While it’s still in free beta, Forecast already works great, as long as you prep your episode a bit in your editing software. Drop markers at the beginning of your chapters before you export, and Forecast will see them and ask you what to name each one. Name your chapters, save, and upload to your publishing platform. Tell your platform to grab the ID3 data from the mp3 file.

Forecast also encodes your podcast into an mp3 in up to 128 kbps (the typical high end of podcast bitrates, used even by such audiophile shows as Radiolab). You can attach episode art and chapter art. Forecast even warns you if it detects long silences, in case you accidentally left a gap where the ad was supposed to go.

This smattering of conscientious extra features is typical for developer Marco Arment, who previously created Instapaper and Overcast (an excellent iOS podcast player).

But if you don’t prep your audio file in the editing software, you’ll have to manually enter time codes. And Forecast is cruddy at this. When I tested it, the manual interface was glitchy: Some of the timecodes didn’t save unless I entered them in very specific ways, and some duration counts never displayed accurately. As Arment warns, Forecast is still in beta.

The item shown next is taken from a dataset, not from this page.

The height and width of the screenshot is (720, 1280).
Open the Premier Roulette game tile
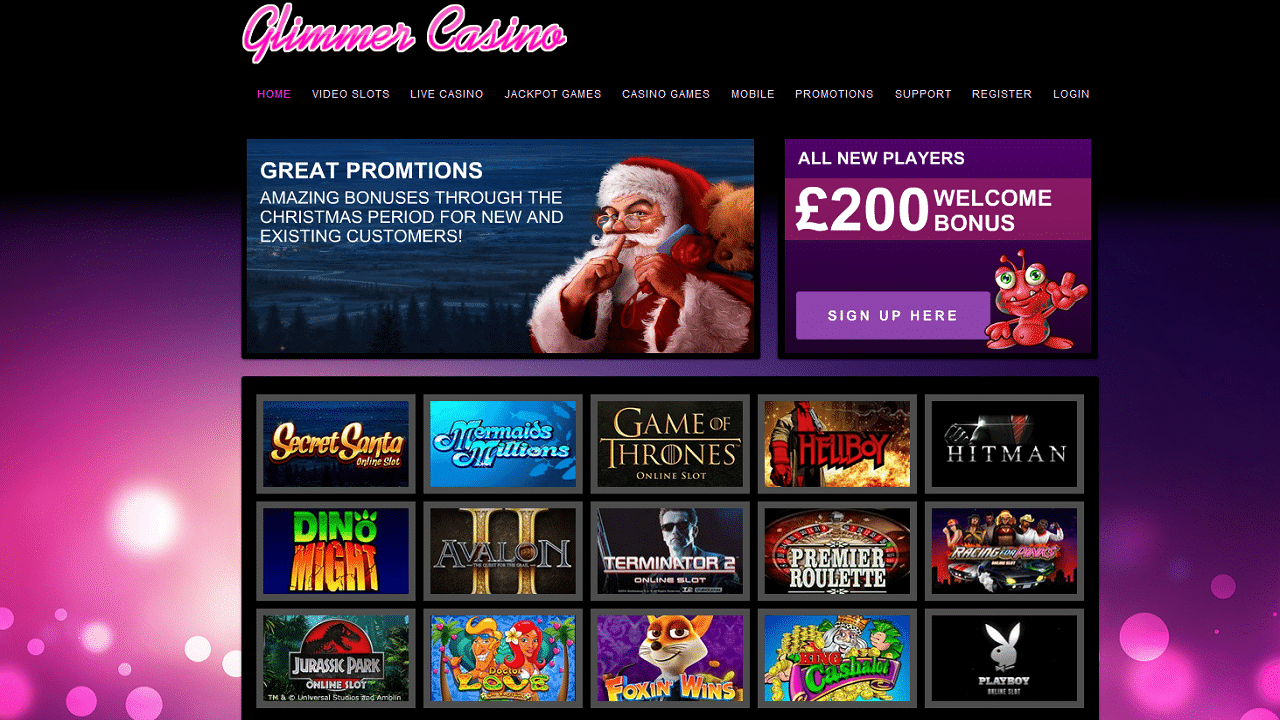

For a longer run-through, check out Aaron Dowd’s written how-to and video demo. (Dowd works at podcast publishing platform Simplecast.) Or read a thorough review on the tech blog six colours.

Forecast is a strong challenger to Podcast Chapters, a $30.99 app with middling reviews on the App Store that mention several major bugs. At the very least, if Forecast fails for you, you didn’t waste any money.

And if you’re on Windows, we’ve previously recommended the apps Chapter and Verse (free) and Podreel ($US24.45 [$34]).